Nello Musumeci, sostenitore della necessità di realizzare l’opera anche quando era da sfigati soltanto pronunciare la parola Ponte, non può che confermare il suo pluridecennale convincimento: «Sono da sempre convinte che il Ponte sia un’opera necessaria al completamento del corridoio transfrontaliero dal cuore dell’Europa fino a Palermo. Bisogna riaprire un ragionamento. Vedremo senza pregiudizi ideologici e di parte se ci sono le condizioni per rilanciare un grande tema. Questa volta che non sia un castello di sabbia, ma una reale e concreta possibilità di dotare il Sud e la Sicilia di una mega infrastruttura la cui utilità ormai ben pochi mettono in discussione». Così il governatore dopo l’incontro col ministro dei Trasporti, Paola De Micheli, alla quale ha strappato un tavolo permanente sulle infrastrutture in Sicilia, in cui, rivela, «affronteremo il tema del Ponte sullo Stretto».

Ma sarebbe troppo poco, se fosse soltanto questo. I due governatori si sono sentiti spesso, in questi ultimi giorni. E Musumeci, nell’incontro di martedì sera a Roma con Stefano Candiani, emissario di Salvini nell’Isola, ha discusso della strategia da seguire. Incassando apprezzamento sull’idea del «se non ora, quando?» già condivisa con la collega calabrese. Ma il presidente della Regione ha avuto un paio di contatti (uno di presenza, la scorsa settimana) con Pietro Salini. L’amministratore di Salini-Impregilo, che con la sua Webuild (assieme a Fincantieri), è reduce dal successo su un altro ponte: il Morandi di Genova. E che, guarda caso, è il gruppo a cui nel 2005 era stata aggiudicata la costruzione di quello sullo Stretto. Fino a qualche anno fa, con Renzi premier, il general contractor dell’infrastruttura bloccata aveva assicurato di avere «le carte pronte per riavviare l’opera in sei mesi», per realizzarla «in circa sei anni», con la volontà di «aprire una discussione con Anas e Rfi». Con un costo «rettificato» da 6,3 a 8,5 miliardi «per via di ulteriori modifiche e variazioni», di cui il 60% da reperire sul mercato. Una somma ancora oggi valida secondo Ercole Incalza, ex direttore generale del ministero delle Infrastrutture. Nei mesi scorsi ha preparato un piano che porta il suo nome. Ora diventa ancora più attuale, nonostante il governo chiede un progetto 4.0.

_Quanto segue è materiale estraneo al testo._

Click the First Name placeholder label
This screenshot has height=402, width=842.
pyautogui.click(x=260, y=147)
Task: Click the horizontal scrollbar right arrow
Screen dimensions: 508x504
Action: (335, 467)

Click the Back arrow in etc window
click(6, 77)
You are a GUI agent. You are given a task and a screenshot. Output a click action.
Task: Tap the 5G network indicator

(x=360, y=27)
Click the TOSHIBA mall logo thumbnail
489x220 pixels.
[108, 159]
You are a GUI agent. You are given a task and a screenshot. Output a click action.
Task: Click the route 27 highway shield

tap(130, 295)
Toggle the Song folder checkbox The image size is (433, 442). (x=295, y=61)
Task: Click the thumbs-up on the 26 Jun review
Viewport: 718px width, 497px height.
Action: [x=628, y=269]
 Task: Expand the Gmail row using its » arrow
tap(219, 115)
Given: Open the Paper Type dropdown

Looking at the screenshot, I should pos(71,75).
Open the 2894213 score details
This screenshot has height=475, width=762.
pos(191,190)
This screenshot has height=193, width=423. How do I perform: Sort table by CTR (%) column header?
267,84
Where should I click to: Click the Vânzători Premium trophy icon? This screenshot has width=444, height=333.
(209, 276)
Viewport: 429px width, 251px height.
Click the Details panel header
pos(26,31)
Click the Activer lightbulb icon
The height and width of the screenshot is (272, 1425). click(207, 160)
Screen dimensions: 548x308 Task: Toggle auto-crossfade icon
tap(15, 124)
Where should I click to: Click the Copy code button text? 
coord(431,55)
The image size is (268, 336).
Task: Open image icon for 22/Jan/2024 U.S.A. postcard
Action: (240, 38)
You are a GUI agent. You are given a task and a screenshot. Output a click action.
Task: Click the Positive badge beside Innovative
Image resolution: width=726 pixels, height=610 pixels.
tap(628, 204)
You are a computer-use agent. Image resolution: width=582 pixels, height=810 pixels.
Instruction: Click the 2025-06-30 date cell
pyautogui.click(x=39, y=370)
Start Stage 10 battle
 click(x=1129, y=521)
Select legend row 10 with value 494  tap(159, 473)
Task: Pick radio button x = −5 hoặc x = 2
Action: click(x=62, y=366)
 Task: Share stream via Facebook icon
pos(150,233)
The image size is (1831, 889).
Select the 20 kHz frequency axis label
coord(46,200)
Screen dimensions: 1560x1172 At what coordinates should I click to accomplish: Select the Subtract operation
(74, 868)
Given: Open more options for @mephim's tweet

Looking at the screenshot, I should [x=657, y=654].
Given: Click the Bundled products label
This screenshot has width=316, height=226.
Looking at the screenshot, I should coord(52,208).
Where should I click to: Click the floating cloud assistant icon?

E il gruppo Salini-Impregilo, silenzioso nel dibattito di questi giorni, ha confermato gran parte di quelle prospettive ai governatori di Sicilia e Calabria con cui s’è confrontato di recente. I conti sono presto fatti. Prima dello stop era stata realizzata solo la variante di Cannitello in Calabria costata 26 milioni. In tutto la società Ponte di Messina, al momento della liquidazione, presentava un conto di 312 milioni, con il “fantasma” di altri 700 milioni se venisse accolto il ricorso presentato da Eurolink, il consorzio guidato proprio da Salini-Impregilo. Ma i numeri restano gli stessi in caso di sblocco del progetto: 7.000 addetti diretti l’anno e 15.000 unità d’indotto per realizzarlo. Dopo quello che è successo al Morandi i costi serviranno almeno 20 milioni l’anno (e 200 addetti alla manutenzione) per conservare le strutture.

Anche di questi numeri, s’è parlato con i governatori delle due sponde del Ponte. Pronti a rilanciare la sfida a Roma. Con l’obiettivo di ottenere il miglior compromesso fra l’aggiornamento del progetto e la rapidità dell’iter. Musumeci punta al mandato-bis. Ed è ogni giorno più convinto che, magari con un governo di centrodestra a Roma, da qui al 2027, potrà riuscire a entrare in una fotografia da consegnare alla storia.